Did you know that cannabis businesses are five times more likely to face an IRS business audit?

Federal regulations like the Cole Memorandum make it difficult to do business in the legal cannabis market, and because banks often won’t accept cannabis money, cannabis businesses deal in a lot of cash. That much cash makes cannabis operators prime targets for a business audit.


However, dealing with a lot of cash isn’t enough evidence for the IRS to audit your business. There are other common triggers that will often cause the federal tax regulators to scrutinize your cannabis company.

Some of the things that might draw the attention of an IRS audit include:

  • Loss or low profit margins that are not consistent with a successful business

  • Bank balances that increase or debt balances that decrease while profits remain flat

  • A lifestyle that doesn’t appear to be supported by your reported profit

  • Persistently low sales


If you’re facing a tax audit, we suggest you take it seriously.

The IRS has not shied away from handing down heavy penalties to operators that don’t comply with tax regulations. Here’s what you need to know about what the auditors will look for in your cannabis business.

How to Prepare for an Audit

Whether you’re facing a federal or state-level audit, how you prepare for the audit process can make a huge difference in your experience.

The first thing to do, if you haven’t been doing so all along, is to make sure your records are detailed and thorough. Keep and organize documentation related to sales, inventory management, purchases, taxes, hiring and employee agreements, environmental compliance, and more. Start with our guide to avoiding common bookkeeping mistakes and also check out everything you need to know about cannabis standard operating procedures.

There are also some steps you can take to lower your risk of being audited. Conducting periodic self-audits or working with a CPA firm with experience in the cannabis industry can help you spot any issues before the auditors do.

Depending on what state you are operating in, there are different requirements for how long records must be maintained. Your best bet: keep records archived in electronic format as well as the hard copy!


When you are notified that you are being audited, the cannabis or tax regulators should include a list of records you will be asked to provide. Typically, an auditor will ask for the following things:

  • Tax Return Data: likely you will need to submit previous years tax return information in addition to the current year, as the IRS will be looking for a point of comparison. You may also be asked for the returns of returns of other similar businesses.

  • Reliability of Taxpayer’s Information: if you have unexplained gaps in your records, the IRS will want to understand why your records are incomplete. They usually assume the worst, so be prepared to justify anything that’s missing and back up your receipts.

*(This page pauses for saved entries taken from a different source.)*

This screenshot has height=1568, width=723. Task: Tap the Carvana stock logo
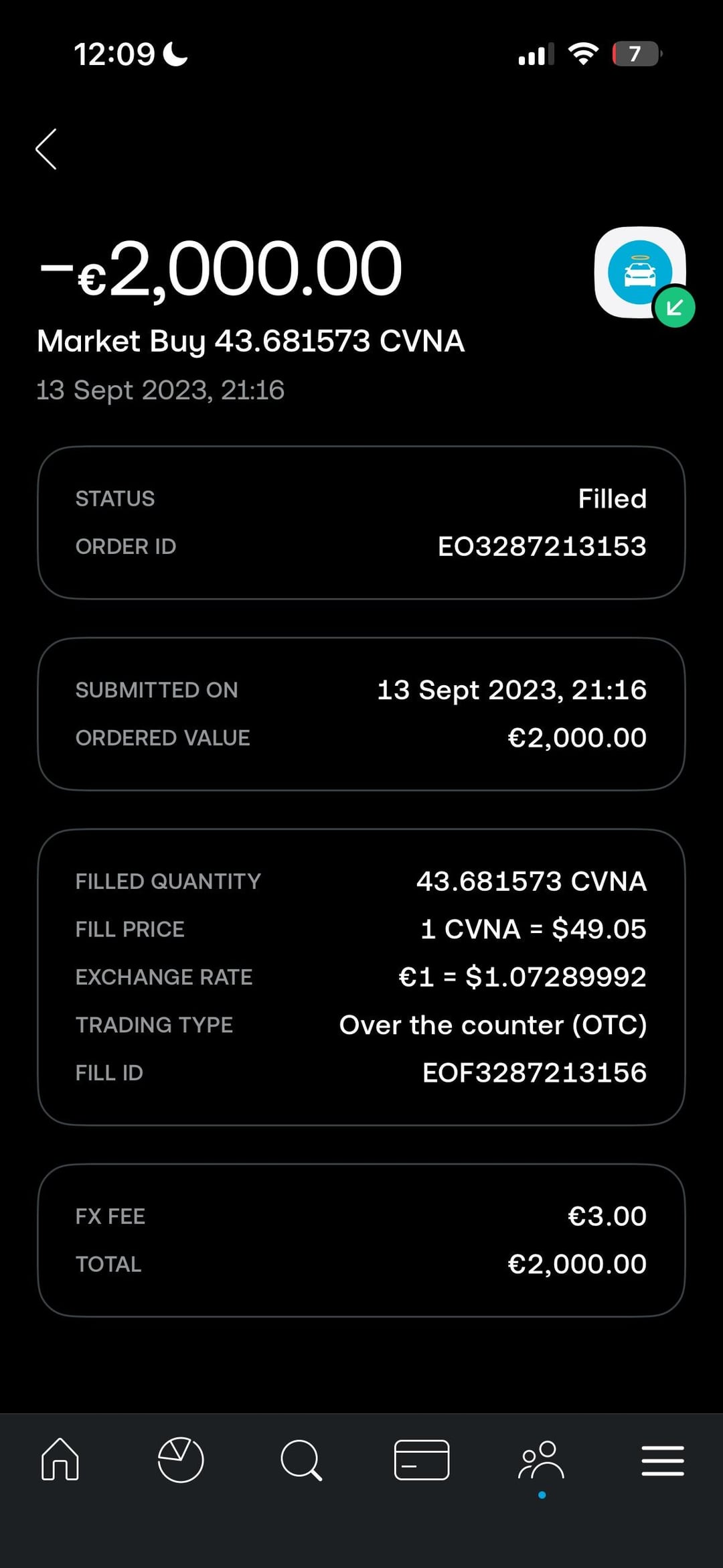tap(639, 271)
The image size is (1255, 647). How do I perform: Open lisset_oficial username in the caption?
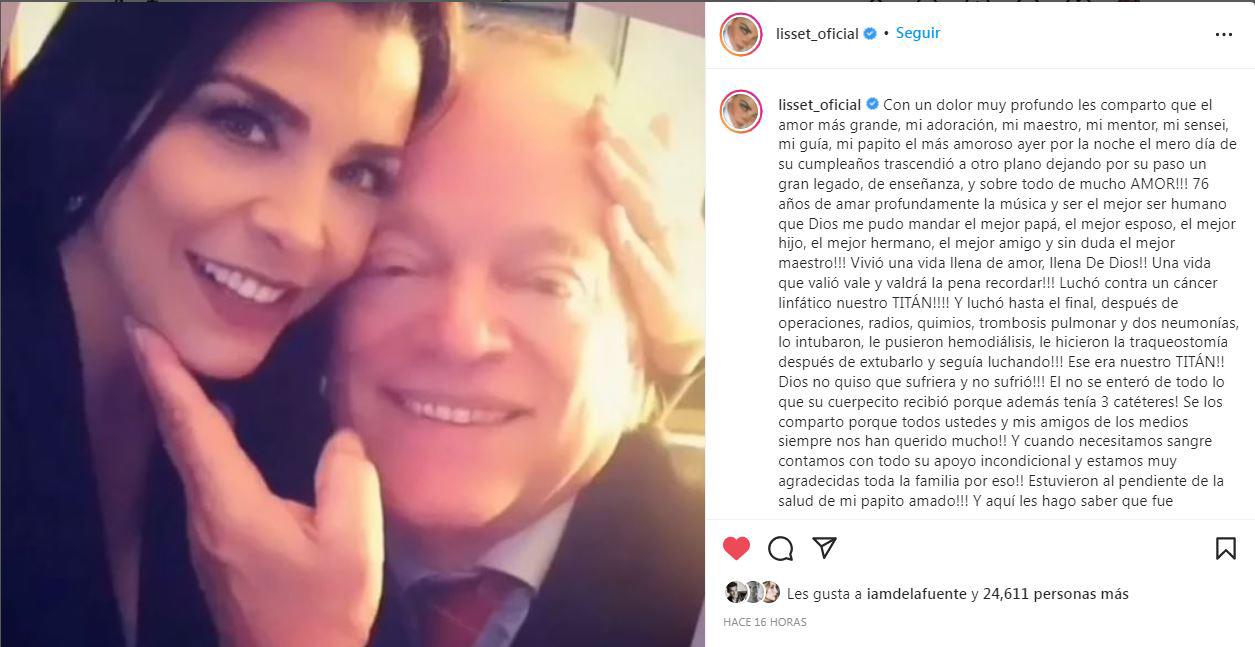[819, 104]
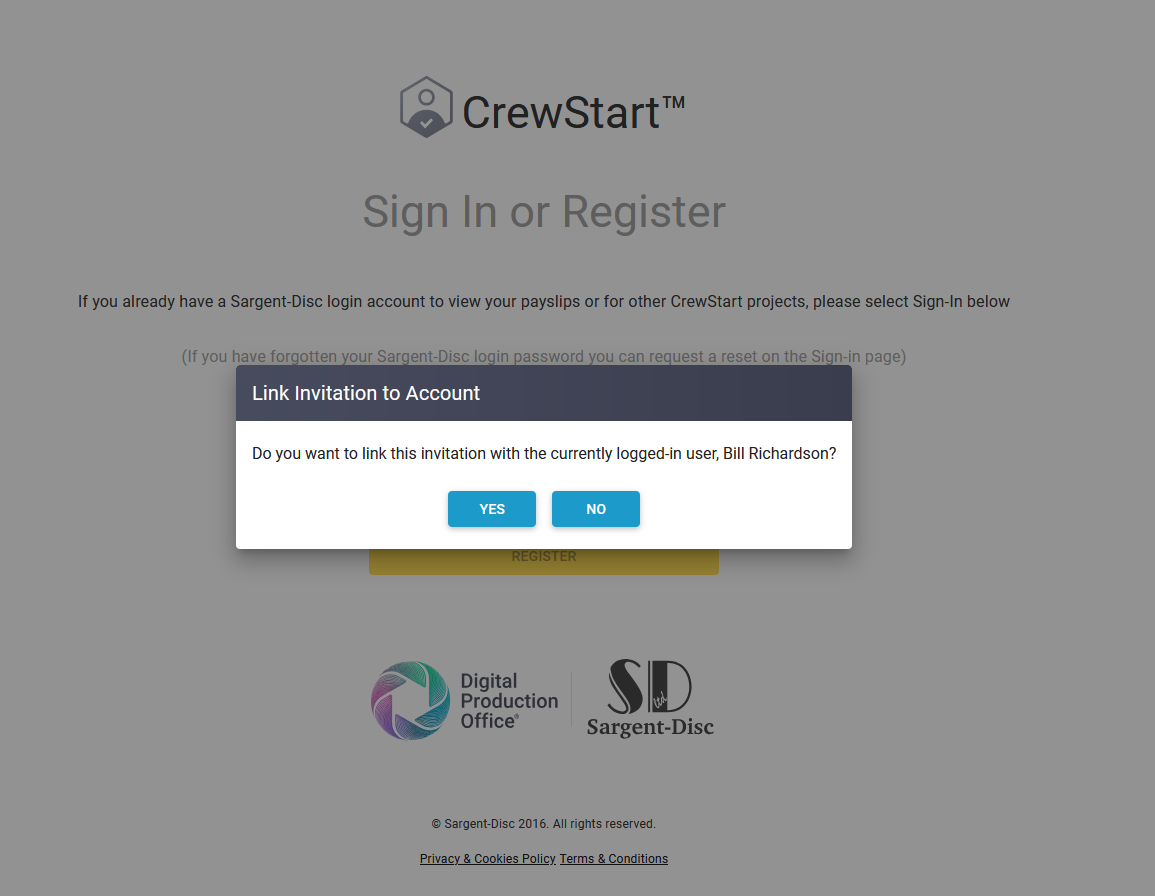Click the Sargent-Disc 2016 copyright notice

click(544, 824)
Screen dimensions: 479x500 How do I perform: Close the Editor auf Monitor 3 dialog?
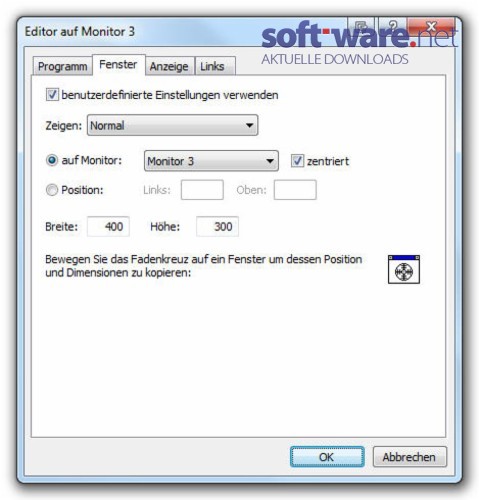pyautogui.click(x=431, y=26)
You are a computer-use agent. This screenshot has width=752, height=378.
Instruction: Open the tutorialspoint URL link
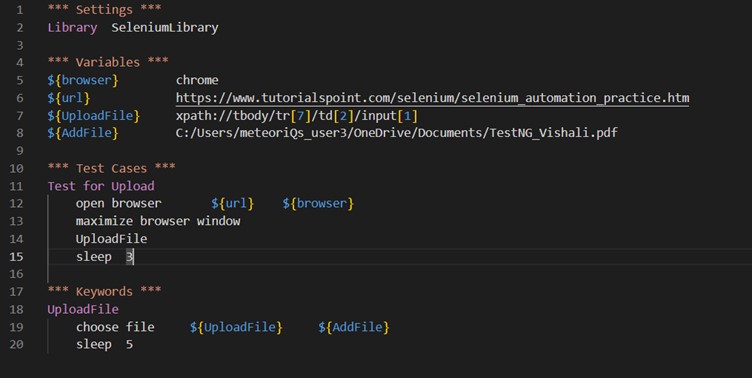[432, 98]
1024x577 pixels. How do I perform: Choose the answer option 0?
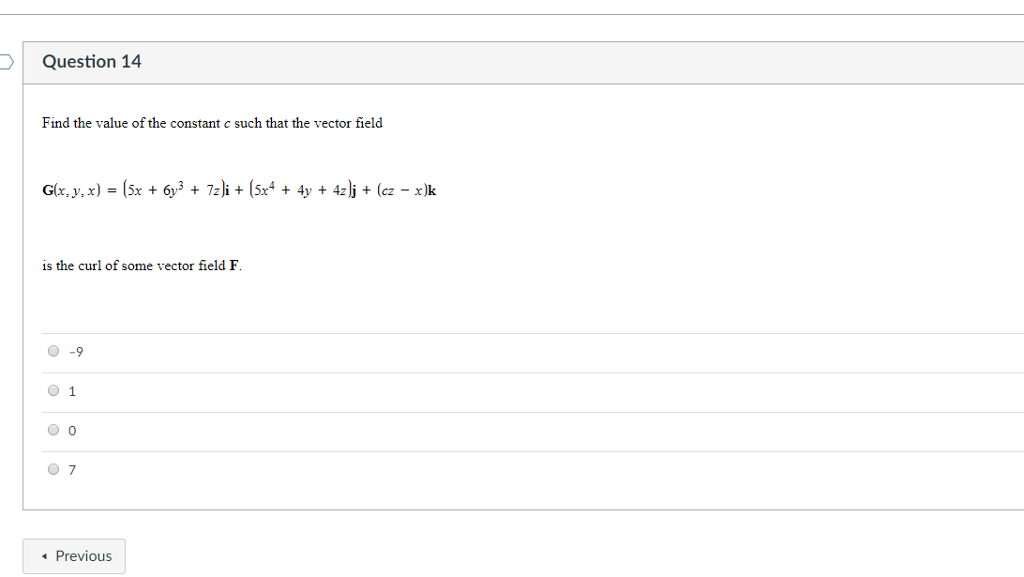[53, 429]
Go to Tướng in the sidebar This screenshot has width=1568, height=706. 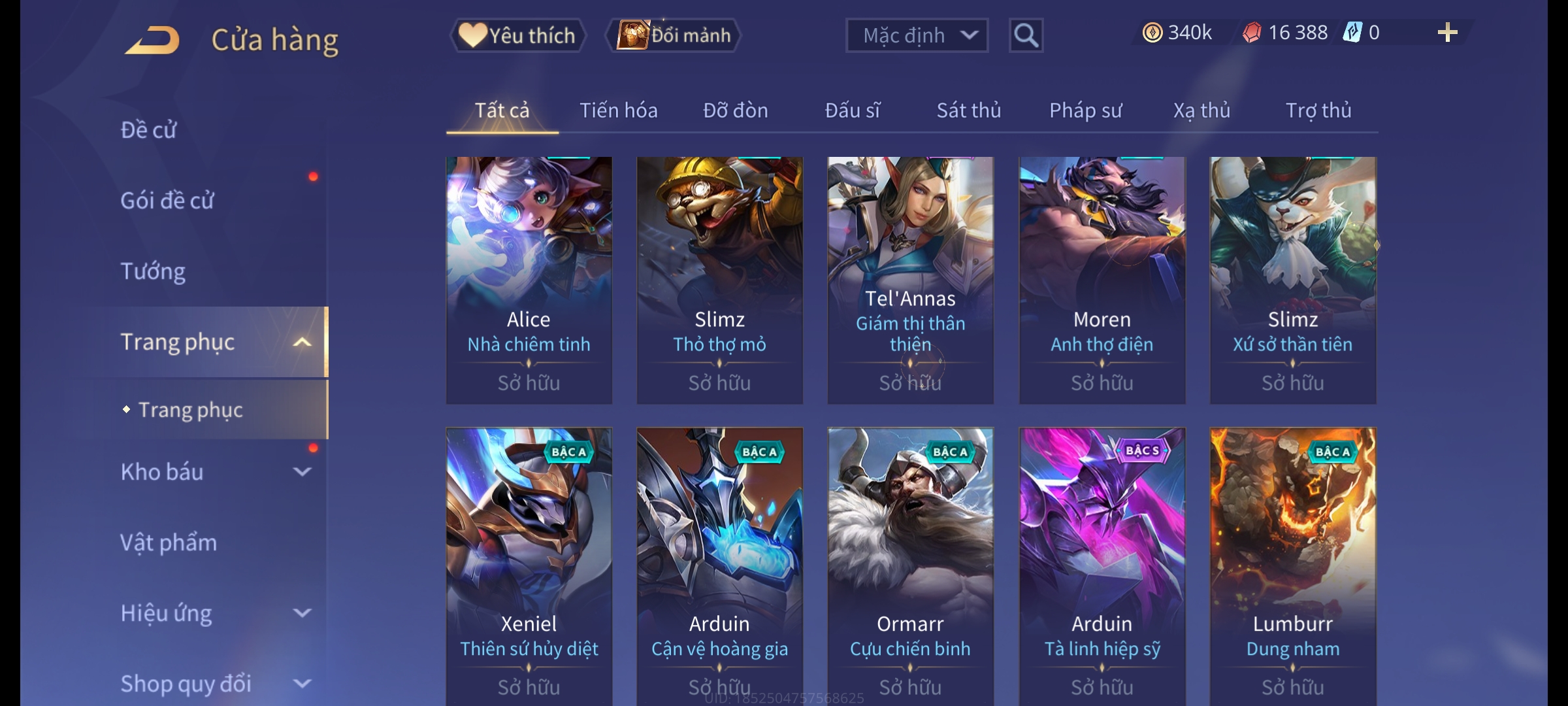tap(153, 271)
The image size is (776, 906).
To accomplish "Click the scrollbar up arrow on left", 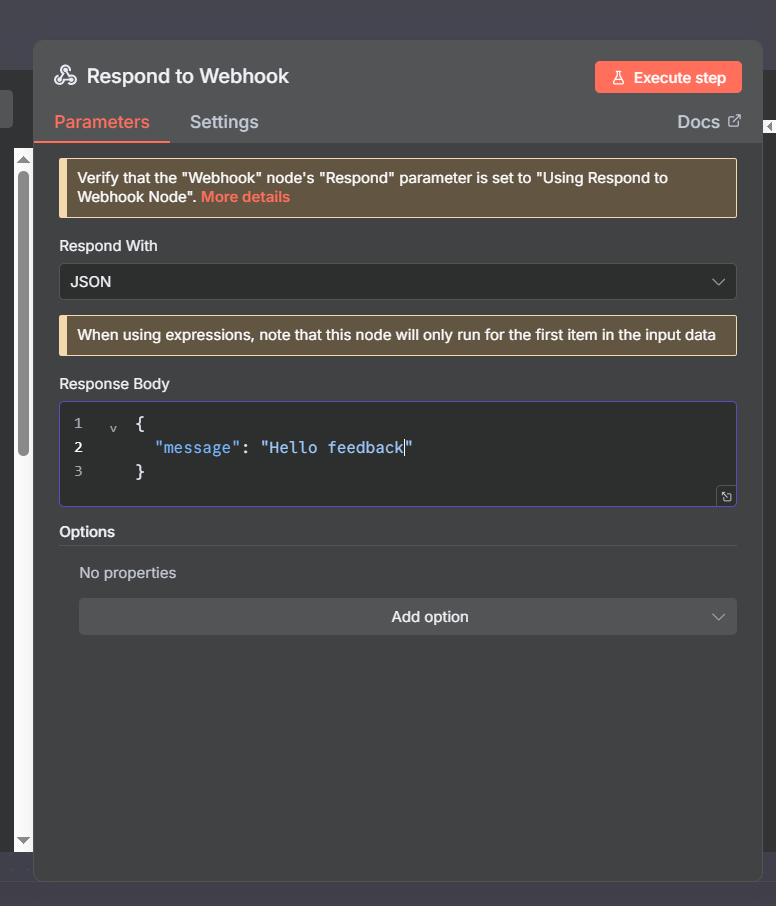I will 23,157.
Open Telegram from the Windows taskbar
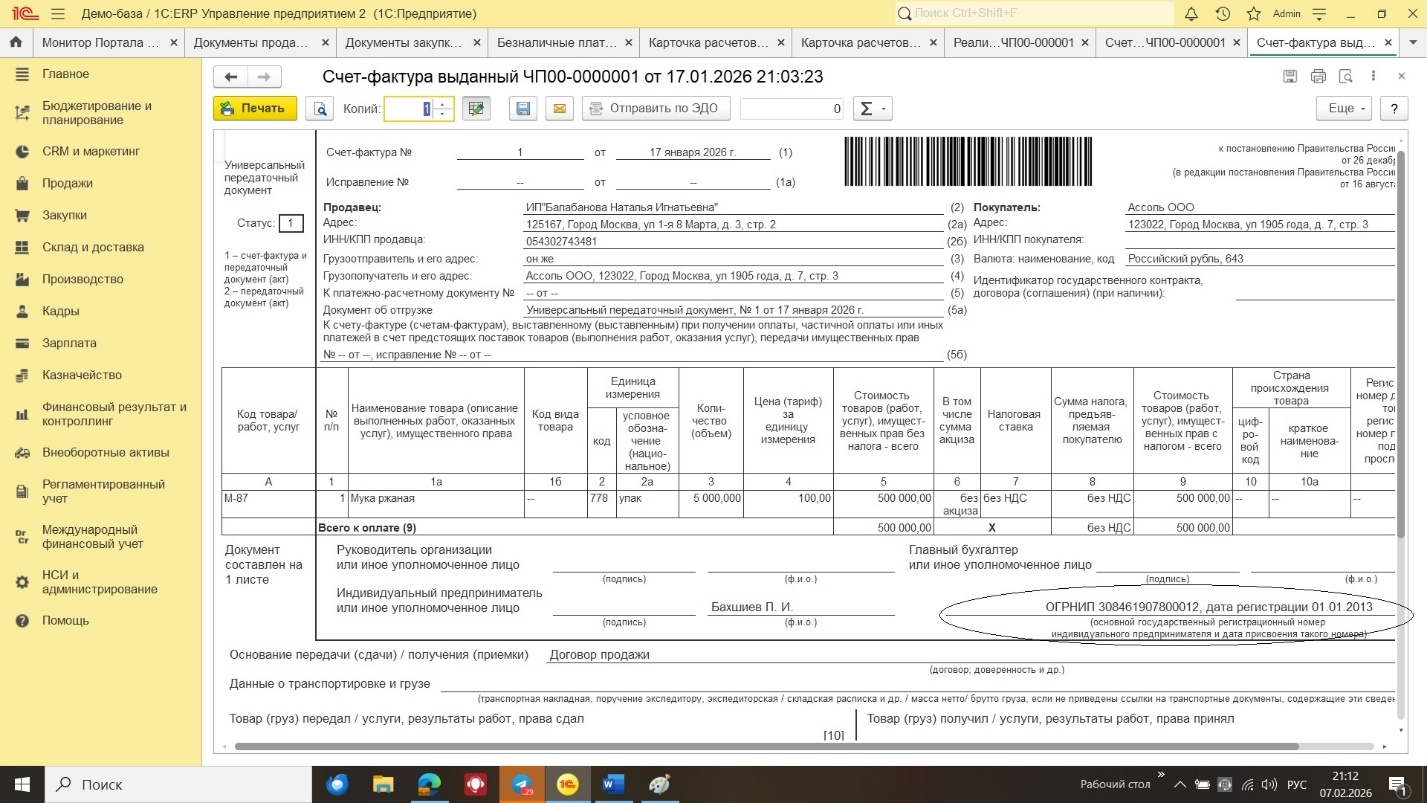 click(521, 784)
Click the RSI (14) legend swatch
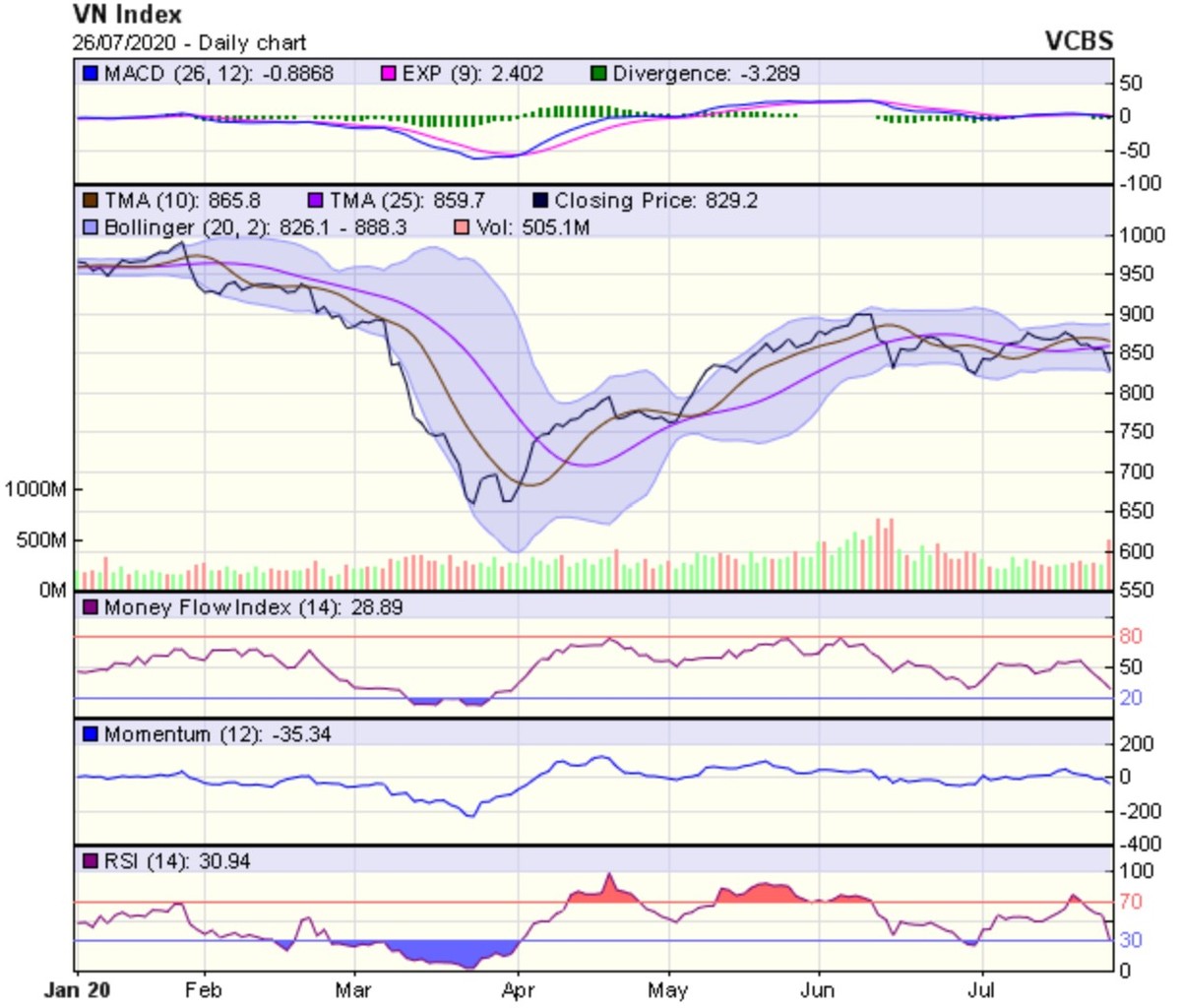The width and height of the screenshot is (1181, 1008). 91,861
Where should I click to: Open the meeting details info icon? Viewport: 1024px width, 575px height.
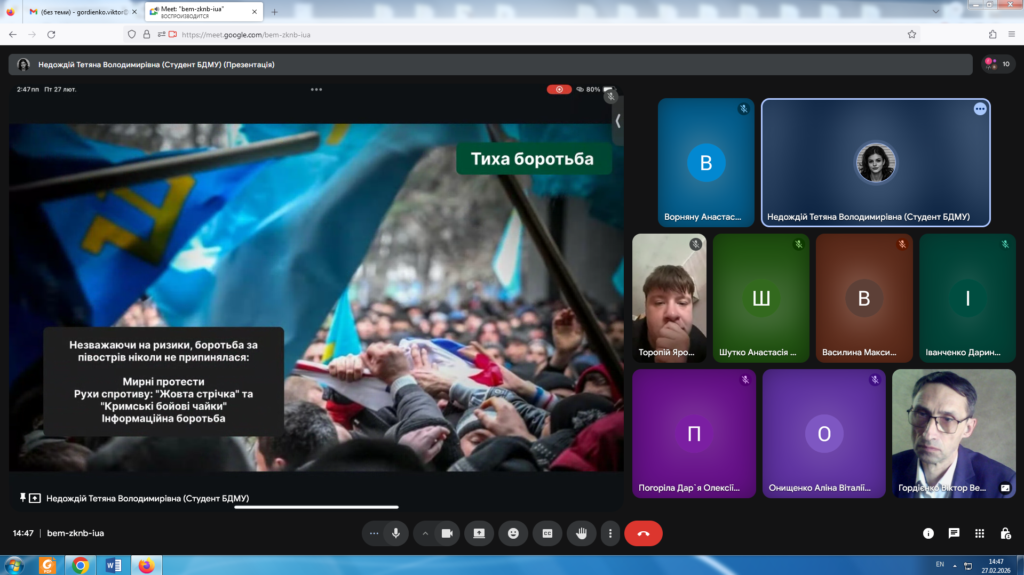pos(928,534)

  • Minimum Income Probe: this tool is used to identify deposits that may be taxable income and/or sources of taxable income not otherwise disclosed by the taxpayer.

  • Your cash accounting method, which may include:

    • Inventory items,

    • The employee who handles these transactions

    • SOP for recording transactions and accounts

    • Cash deposit location and procedure

    • Cash handling procedure

    • Bank account information

  • Personal Financial Information


The state cannabis regulators are permitted to ask for a range of records and to inspect your physical location, so the list above is just an illustrative example of what you might be asked to provide. Unfortunately, cannabis regulatory authorities can pretty much ask you to turn over anything and everything, and you must comply. Focus on gathering the documents by the deadline they’ve set for you.

Failure to Comply with a Cannabis Audit

If you do not provide the documents requested, there are some strict sanctions that you may be facing.

Likewise, if you do anything to misrepresent your facts, you can get penalized. Never speculate or guess about something when responding to an auditor’s inquiry.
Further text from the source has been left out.